Presidentes, diputados, senadores, gobernadores, todos han incurrido en faltas y ocurrencias por lo que los recordamos. Como primer ejemplo pondremos a José López Portillo, presidente de México desde 1976 y hasta 1982. Fue él quien dijo ante el Congreso de la Unión que iba a «defender al peso como perro» mientras soltó unas lágrimas. Acto seguido el precio de la moneda mexicana cayó más del 72 por ciento y con ello, cayeron las burlas.
Ni hablar de Carlos Salinas de Gortari, cuya fisionomía se hizo notable por sus prominentes orejas, un cuero cabelludo casi sin cabello y una voz con cadencia particular, de ahí que las primeras máscaras satíricas de políticos sean protagonizadas con su rostro. Tras él, llega Ernesto Zedillo, quien durante su campaña para la Presidencia en 1994 le respondió a un artesano chiapaneco «No traigo cash» cuando este se acercó a ofrecerle un producto realizado con sus propias manos.
Luego llegó Vicente Fox, el primero de todos los políticos que llegó a la Presidencia ofreciendo además de la alternancia partidista, una serie de frases retadoras que permanecen hasta la fecha en la colectividad.
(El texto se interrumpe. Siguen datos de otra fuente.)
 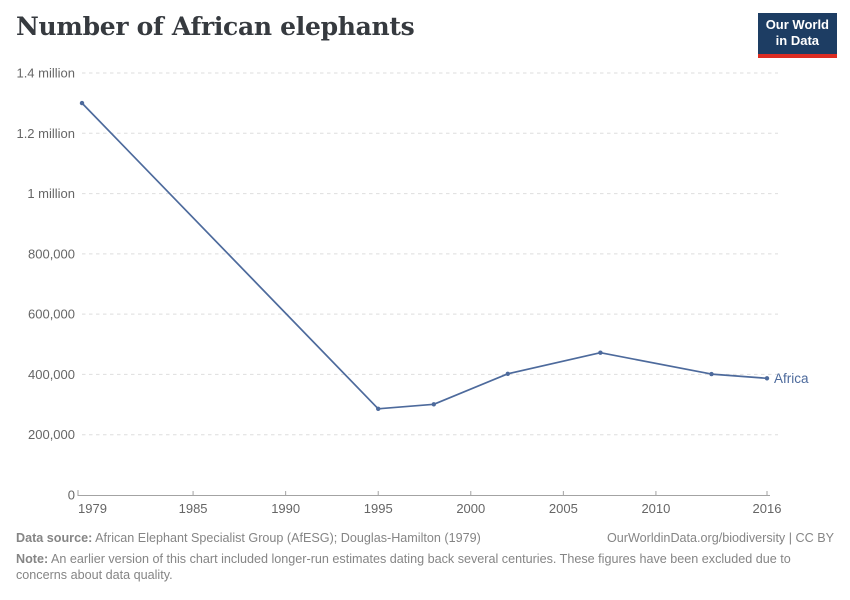 What do you see at coordinates (216, 26) in the screenshot?
I see `page-title: Number of African elephants` at bounding box center [216, 26].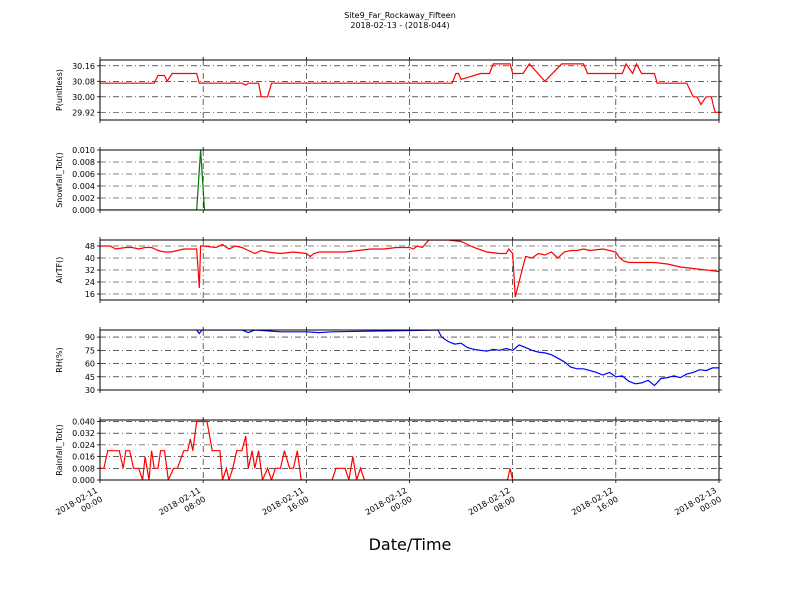  I want to click on x-axis-label: Date/Time, so click(410, 544).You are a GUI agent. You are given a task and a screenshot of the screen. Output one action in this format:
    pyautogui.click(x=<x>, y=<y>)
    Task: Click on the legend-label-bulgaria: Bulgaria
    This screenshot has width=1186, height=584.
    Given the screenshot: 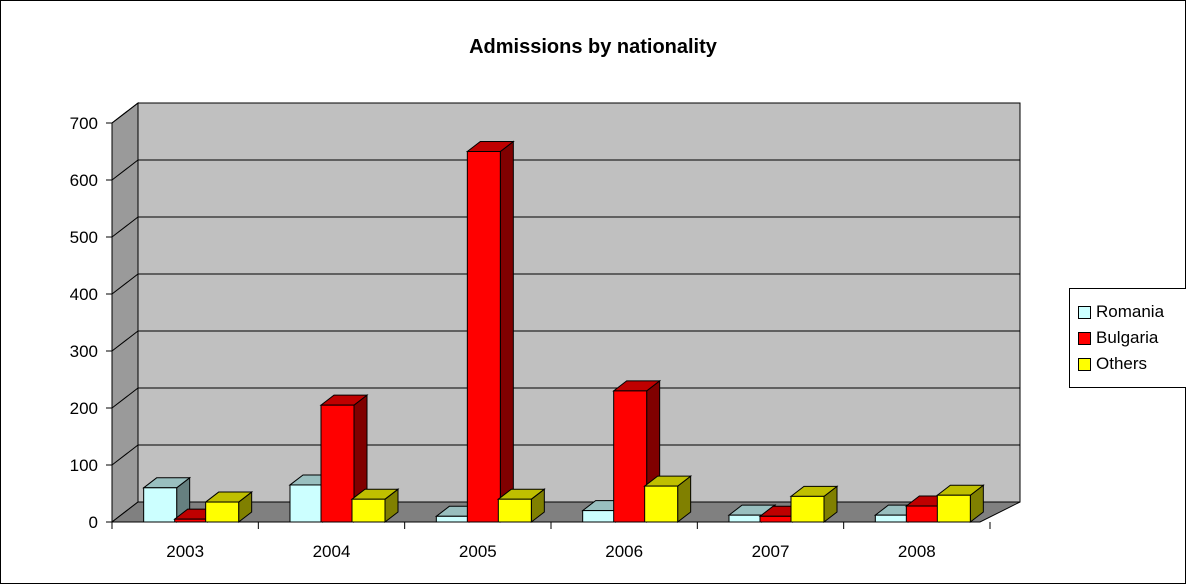 What is the action you would take?
    pyautogui.click(x=1128, y=338)
    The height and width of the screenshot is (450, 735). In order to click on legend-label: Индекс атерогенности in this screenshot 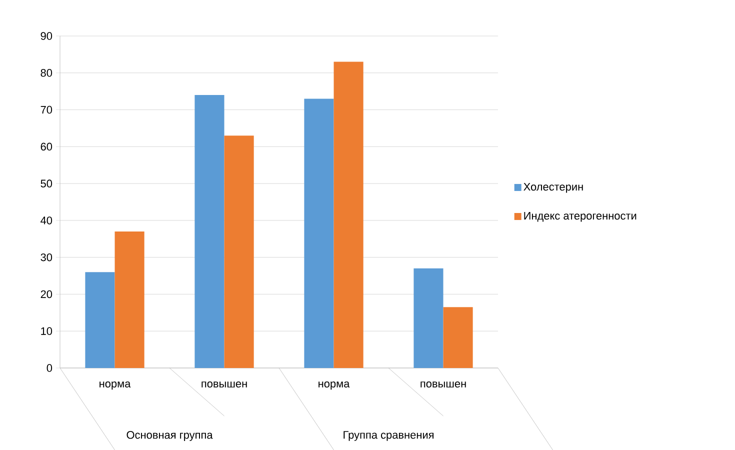, I will do `click(580, 217)`.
A él también se le hace responsable de que la figura del presidente se degradara hasta el punto de aparecer en los programas del comediante Eugenio Derbez en Televisa.
Ya en aquel entonces figuraba AMLO, aunque en su caso la burla era hacia su acento tropical. Ahora lo citamos mediante las frases y actitudes que adoptó principalmente en su tercera carrera por la Presidencia.
Tras Fox llegó Felipe Calderón y con él, vieron la luz políticos como Juanito y Gerardo Fernández Noroña, este último, protagonizando un señalamiento en contra del presidente por su presunto alcoholismo. El problema con la bebida, es motivo para recordar al presidente oriundo de Michoacán hasta la fecha. En el caso de Noroña, es risible por su atropellada manera de criticar y hablar.
Luego Enrique Peña Nieto, quien no se cansó de regalarnos momentos difíciles de olvidar durante su campaña que consistieron más en carencias culturales y de sentido común que en defectos físicos o de lenguaje.
Llegamos al final del conteo y encontramos a un par de regios. El primero de ellos es el gobernador de Nuevo León, Jaime «El Bronco» Rodríguez Calderón, quien nos hizo sentir pena por su peculiar forma de pronunciarse en torno a la obesidad y del mismo Santa Claus. Con él llega el Senador neoleonés, Samuel García, a quien los mismos regios han criticado por su forma de hablar, sin embargo, en él lo risible es su manera de hacerse notar.
Si exigimos cambios estructurales en las formas políticas, debemos aprender a no votar por quienes nos resultan los más graciosos o los más simpáticos, pues con eso no se gobierna.